Demystifying strengths and social justice principles with workers and consumers to enhance relationships and practice.
Speaker(s): Peter Smith
Peter opened his discussion with the sub title of ‘Social work: more than just housing and Centrelink’ and spoke to this statement throughout his presentation. Peter explained that this was a presentation delivered to his mental health team at St Vincent’s Hospital in Melbourne following the implementation of a strengths-based model. This model was implemented in anticipation of the National Recovery Framework. This model provoked thought among social workers who held the belief that this was not a ‘new’ model as the strengths based approach is what social workers inherently do and posed the question: If all disciplines are following this recovery, strengths based framework, what will make social work different?
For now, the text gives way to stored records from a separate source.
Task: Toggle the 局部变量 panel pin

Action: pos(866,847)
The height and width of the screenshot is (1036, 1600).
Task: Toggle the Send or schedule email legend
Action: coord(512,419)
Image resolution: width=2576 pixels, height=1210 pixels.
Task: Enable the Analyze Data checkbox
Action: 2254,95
The aim of the presentation was to highlight the lack of political and social justice engagement within the setting and provide a refresher as to what social work is and the role social workers play. Demystifying social work was highlighted as key to breaking down the existing barriers to understanding the social work role within a clinical mental health setting. Peter discussed the core aspects to social work as stated in the AASW Code of Ethics and argued that in unpacking social justice, we must acknowledge disadvantage and power, and think about how to effectively address these issues.
A survey was developed that posed questions to social workers at St Vincent Mental Health with the aim of exploring what makes social workers who they are? And what makes social work different from other disciplines? Findings highlighted social workers’ understandings as being the focus of relationship to community, seeing the person in connection with their environment and liaising with support networks. Questions exploring how social work influences their work highlighted the use of holistic approaches to practice, seeking to engage within relationships, a focus on self-determination, and a belief that social workers can do many things in many differing contexts. What social workers felt made them different from other disciplines was their strong advocacy role, looking at the person more broadly and beyond the list of symptoms, the critique of power dimensions and viewing social work as a hybrid of many disciplines given the diverse nature of the profession.
Peter concluded by identifying the many similarities between social work and the recovery approach, and suggested that what social workers do is innately aligned with recovery approaches. This presentation highlighted the ambiguity surrounding the social work profession among other professionals and consumers, and poses the question as to why this continues to be the case considering the integral role social work plays in the mental health setting.